The same is true of other issues raised by PM: inequality, excessive debt, and financial instability. All are serious issues which urgently need to be addressed. But PM is wrong to promise a simple fix for these problems. None would be solved by full reserve banking – on the contrary, it is likely to exacerbate some. For example, by narrowing the focus to the deposit-issuing banks, PM excludes the rest of the financial system – investment banks, hedge funds, insurance companies, money market funds and many others – from consideration. The relationship between retail banks and these ‘shadow’ banking institutions is complex, but in narrowing the focus of ‘financial stability’ to only the former, the PM proposals would potentially shift risk-taking activity away from the more regulated retail banking system to the less regulated sector.

Another justification PM provide for full reserve banking is that issuing money generates profits in itself. By stripping the banks of money creation powers, the government could instead gain this profit (known as ‘seigniorage’):

Government finances would receive a boost, as the Treasury would earn the profit on creating electronic money, instead of only on the creation of bank notes. The profit on the creation of bank notes has raised £16.7bn for the Treasury over the past decade. But by allowing banks to create electronic money, it has lost hundreds of billions of potential revenue – and taxpayers have ended up making up the difference.

Problem: Copy the passage on full reserve banking word for word, beginning at "The same is" and stopping after "less regulated sector.". You will not need the listing for any part of this work.

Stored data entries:
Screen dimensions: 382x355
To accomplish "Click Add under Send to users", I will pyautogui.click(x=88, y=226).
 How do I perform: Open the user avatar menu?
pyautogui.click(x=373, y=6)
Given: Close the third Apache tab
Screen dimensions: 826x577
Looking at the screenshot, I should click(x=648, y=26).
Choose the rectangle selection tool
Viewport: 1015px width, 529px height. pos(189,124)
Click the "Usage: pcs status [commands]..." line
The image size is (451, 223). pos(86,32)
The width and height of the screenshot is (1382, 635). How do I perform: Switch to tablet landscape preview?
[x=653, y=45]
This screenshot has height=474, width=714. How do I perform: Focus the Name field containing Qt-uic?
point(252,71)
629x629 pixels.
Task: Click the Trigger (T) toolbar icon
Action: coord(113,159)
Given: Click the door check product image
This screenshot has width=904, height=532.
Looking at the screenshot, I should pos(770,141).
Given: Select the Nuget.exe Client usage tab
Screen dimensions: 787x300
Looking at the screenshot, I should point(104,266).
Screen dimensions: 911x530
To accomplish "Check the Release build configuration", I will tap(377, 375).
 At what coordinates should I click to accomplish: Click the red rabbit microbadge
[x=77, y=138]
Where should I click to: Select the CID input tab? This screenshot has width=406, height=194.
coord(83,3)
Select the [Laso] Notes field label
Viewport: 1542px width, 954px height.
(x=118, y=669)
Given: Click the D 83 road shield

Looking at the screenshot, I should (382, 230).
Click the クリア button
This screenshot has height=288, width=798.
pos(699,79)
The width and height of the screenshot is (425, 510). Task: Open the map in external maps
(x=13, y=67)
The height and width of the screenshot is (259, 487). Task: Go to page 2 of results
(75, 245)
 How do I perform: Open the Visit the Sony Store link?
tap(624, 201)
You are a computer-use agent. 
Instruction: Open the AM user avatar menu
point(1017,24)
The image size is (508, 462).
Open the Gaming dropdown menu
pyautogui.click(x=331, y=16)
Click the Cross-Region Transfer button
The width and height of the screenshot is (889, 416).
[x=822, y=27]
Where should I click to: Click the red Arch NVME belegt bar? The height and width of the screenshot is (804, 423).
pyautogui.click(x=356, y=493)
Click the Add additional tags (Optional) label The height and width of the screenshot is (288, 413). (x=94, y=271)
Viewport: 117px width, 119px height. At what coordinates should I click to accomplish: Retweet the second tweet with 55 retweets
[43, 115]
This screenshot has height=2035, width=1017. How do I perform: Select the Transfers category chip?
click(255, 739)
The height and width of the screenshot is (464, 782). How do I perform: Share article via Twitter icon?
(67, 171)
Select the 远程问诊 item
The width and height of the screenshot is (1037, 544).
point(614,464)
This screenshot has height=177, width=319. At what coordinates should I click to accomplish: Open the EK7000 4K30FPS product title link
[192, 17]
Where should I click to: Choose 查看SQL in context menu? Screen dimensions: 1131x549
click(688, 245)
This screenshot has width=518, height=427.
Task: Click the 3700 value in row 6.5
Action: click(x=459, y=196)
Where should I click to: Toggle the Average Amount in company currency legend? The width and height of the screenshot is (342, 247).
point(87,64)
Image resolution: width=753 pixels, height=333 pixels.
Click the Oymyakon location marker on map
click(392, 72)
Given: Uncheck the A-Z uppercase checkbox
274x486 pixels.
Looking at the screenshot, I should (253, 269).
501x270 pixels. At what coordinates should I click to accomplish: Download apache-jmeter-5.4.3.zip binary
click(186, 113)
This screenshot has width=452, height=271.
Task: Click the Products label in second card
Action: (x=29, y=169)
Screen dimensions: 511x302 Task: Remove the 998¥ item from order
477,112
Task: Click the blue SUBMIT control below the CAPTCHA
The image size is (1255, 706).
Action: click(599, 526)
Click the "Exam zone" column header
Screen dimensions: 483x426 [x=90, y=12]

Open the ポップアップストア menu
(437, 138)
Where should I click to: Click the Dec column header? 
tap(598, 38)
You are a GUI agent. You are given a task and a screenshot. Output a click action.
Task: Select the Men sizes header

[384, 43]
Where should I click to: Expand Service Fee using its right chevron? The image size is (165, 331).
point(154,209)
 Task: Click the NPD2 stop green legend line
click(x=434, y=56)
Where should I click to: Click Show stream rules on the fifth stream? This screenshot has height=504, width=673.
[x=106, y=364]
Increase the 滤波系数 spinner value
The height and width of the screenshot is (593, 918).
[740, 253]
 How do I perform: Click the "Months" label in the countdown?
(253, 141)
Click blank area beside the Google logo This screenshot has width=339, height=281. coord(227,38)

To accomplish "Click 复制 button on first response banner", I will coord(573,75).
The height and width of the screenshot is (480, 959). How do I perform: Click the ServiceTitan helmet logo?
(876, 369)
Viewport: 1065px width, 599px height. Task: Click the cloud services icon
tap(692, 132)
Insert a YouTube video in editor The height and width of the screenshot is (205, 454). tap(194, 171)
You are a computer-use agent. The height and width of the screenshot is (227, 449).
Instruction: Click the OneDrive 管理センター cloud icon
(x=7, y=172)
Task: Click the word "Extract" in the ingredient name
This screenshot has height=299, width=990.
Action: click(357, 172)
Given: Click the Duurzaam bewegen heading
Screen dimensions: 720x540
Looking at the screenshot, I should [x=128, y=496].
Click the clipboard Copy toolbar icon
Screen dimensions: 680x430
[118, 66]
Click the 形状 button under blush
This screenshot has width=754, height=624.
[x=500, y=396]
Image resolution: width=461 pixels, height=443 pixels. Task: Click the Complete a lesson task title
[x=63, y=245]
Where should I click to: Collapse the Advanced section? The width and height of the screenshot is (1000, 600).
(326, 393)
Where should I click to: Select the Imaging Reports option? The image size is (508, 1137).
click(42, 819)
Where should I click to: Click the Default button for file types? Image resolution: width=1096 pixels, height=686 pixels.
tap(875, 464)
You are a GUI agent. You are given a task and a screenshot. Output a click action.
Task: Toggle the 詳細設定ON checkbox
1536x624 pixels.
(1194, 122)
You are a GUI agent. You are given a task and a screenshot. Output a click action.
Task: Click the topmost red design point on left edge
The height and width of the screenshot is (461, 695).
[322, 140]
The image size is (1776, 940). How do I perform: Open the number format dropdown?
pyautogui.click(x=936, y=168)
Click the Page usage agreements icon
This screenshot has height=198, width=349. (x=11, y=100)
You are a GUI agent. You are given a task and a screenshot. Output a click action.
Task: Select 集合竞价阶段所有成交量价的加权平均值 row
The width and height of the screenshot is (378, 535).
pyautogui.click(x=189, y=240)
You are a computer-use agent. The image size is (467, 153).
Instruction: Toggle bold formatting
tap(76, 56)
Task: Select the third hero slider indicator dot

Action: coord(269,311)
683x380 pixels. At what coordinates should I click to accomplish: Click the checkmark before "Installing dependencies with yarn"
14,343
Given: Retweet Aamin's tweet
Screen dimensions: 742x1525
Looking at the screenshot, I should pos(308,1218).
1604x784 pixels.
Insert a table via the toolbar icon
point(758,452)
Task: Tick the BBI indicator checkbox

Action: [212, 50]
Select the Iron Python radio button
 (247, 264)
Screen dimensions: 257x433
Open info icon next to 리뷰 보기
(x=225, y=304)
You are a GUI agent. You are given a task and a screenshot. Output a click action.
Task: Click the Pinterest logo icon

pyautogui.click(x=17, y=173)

Task output:
The same is true of other issues raised by PM: inequality, excessive debt, and financial instability. All are serious issues which urgently need to be addressed. But PM is wrong to promise a simple fix for these problems. None would be solved by full reserve banking – on the contrary, it is likely to exacerbate some. For example, by narrowing the focus to the deposit-issuing banks, PM excludes the rest of the financial system – investment banks, hedge funds, insurance companies, money market funds and many others – from consideration. The relationship between retail banks and these ‘shadow’ banking institutions is complex, but in narrowing the focus of ‘financial stability’ to only the former, the PM proposals would potentially shift risk-taking activity away from the more regulated retail banking system to the less regulated sector.